1 YARN (Yet Another Resource Negotiator):
- Purpose: Manages resources in the Hadoop cluster and schedules jobs.
- Components:
  - ResourceManager: The master that controls and allocates resources.
  - NodeManager: Manages resources and monitoring on the individual nodes.
  - ApplicationMaster: Manages the lifecycle of applications running on YARN.
Hadoop Common:
- Purpose: Provides common utilities and libraries that support the other Hadoop components. It includes the necessary Java libraries and files needed to start Hadoop.

Ecosystem and Tools

Hadoop has a rich ecosystem of tools and frameworks that enhance its functionality:

Hive: A data warehouse infrastructure that provides data summarization, query, and analysis.

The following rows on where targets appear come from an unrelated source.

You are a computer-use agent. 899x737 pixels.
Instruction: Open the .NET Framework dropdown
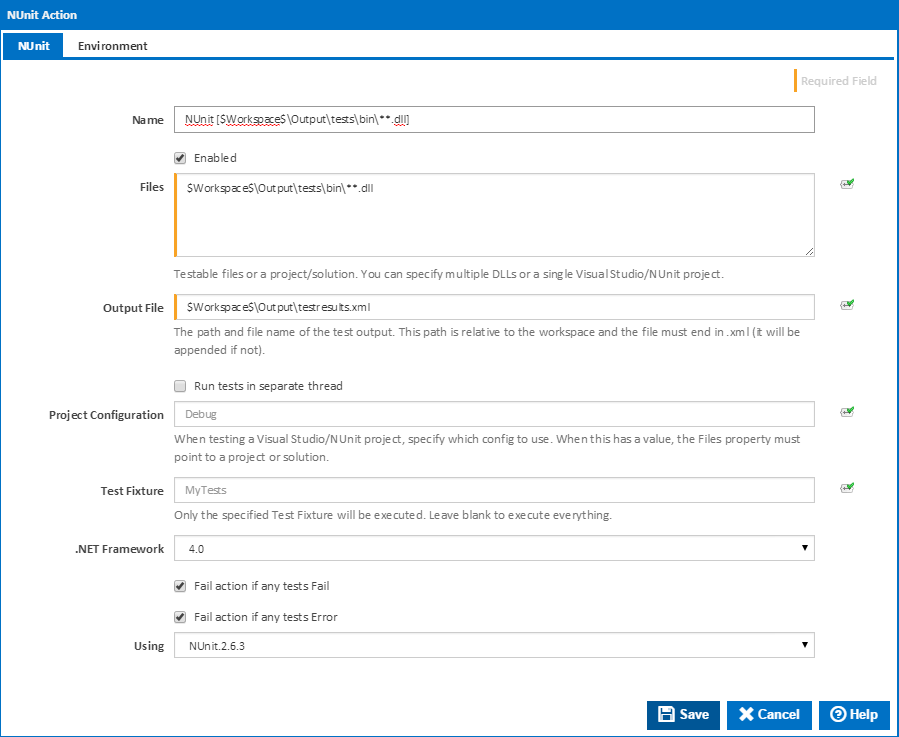click(x=494, y=548)
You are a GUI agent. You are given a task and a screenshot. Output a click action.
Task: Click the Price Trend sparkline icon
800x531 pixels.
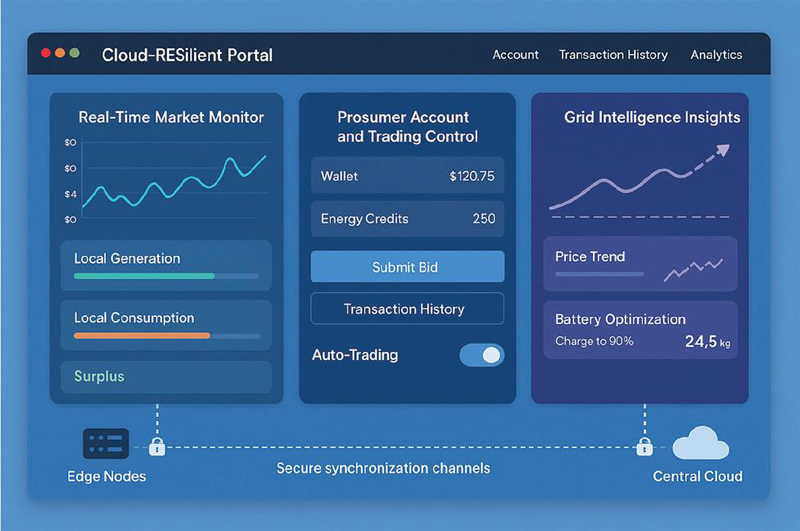pyautogui.click(x=694, y=268)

It uses a SQL-like language called HiveQL.
Pig: A high-level platform for creating MapReduce programs using a language called Pig Latin.
HBase: A distributed, scalable, big data store modeled after Google’s Bigtable and written in Java.
Sqoop: A tool designed for efficiently transferring bulk data between Hadoop and structured data stores such as relational databases.
Flume: A service for efficiently collecting, aggregating, and moving large amounts of log data.
Oozie: A workflow scheduling system to manage Hadoop jobs.
Zookeeper: A centralized service for maintaining configuration information, naming, providing distributed synchronization, and providing group services.
Spark: A fast and general engine for large-scale data processing that can run on Hadoop clusters.

Key Features

Scalability: Can scale horizontally to handle more data by adding more nodes to the cluster.
Cost-Effective: Uses commodity hardware, making it a cost-effective solution for big data processing.
Flexibility: Can process structured, semi-structured, and unstructured data.
Fault Tolerance: Automatically handles hardware failures by replicating data across multiple nodes.
Distributed Computing: Processes data in parallel across multiple nodes, increasing processing speed and efficiency.

⠀Use Cases

Data Warehousing: Companies use Hadoop for storing vast amounts of structured and unstructured data.
Log Processing: Hadoop is used to analyze and process server logs for insights and troubleshooting.
Recommendation Systems: Used by companies like Netflix and Amazon for building recommendation engines.
Data Archival: Storing large volumes of historical data for compliance and analysis.

Spark

Apache Spark is an open-source, distributed computing system that provides an interface for programming entire clusters with implicit data parallelism and fault tolerance. Originally developed at UC Berkeley’s AMPLab, Spark offers a fast and general-purpose cluster-computing framework. It extends the MapReduce model to support more types of computations and optimizes performance by keeping data in memory whenever possible.

Key Features

Speed:
- Spark processes data in memory, which significantly reduces the time to read and write to disk. This makes Spark up to 100 times faster than Hadoop MapReduce for certain applications.
- The DAG (Directed Acyclic Graph) execution engine optimizes task execution by breaking down jobs into stages and tasks, which can be executed in parallel.
Ease of Use:
- Spark provides high-level APIs in Java, Scala, Python, and R. This versatility allows developers to use the language they are most comfortable with.
- The interactive shell provided by Spark allows for real-time data analysis and debugging.
Compatibility:
- Spark is compatible with Hadoop’s HDFS and YARN, allowing it to be deployed on existing Hadoop clusters.
- It also supports a wide range of data sources, including HBase, Cassandra, Kafka, and more.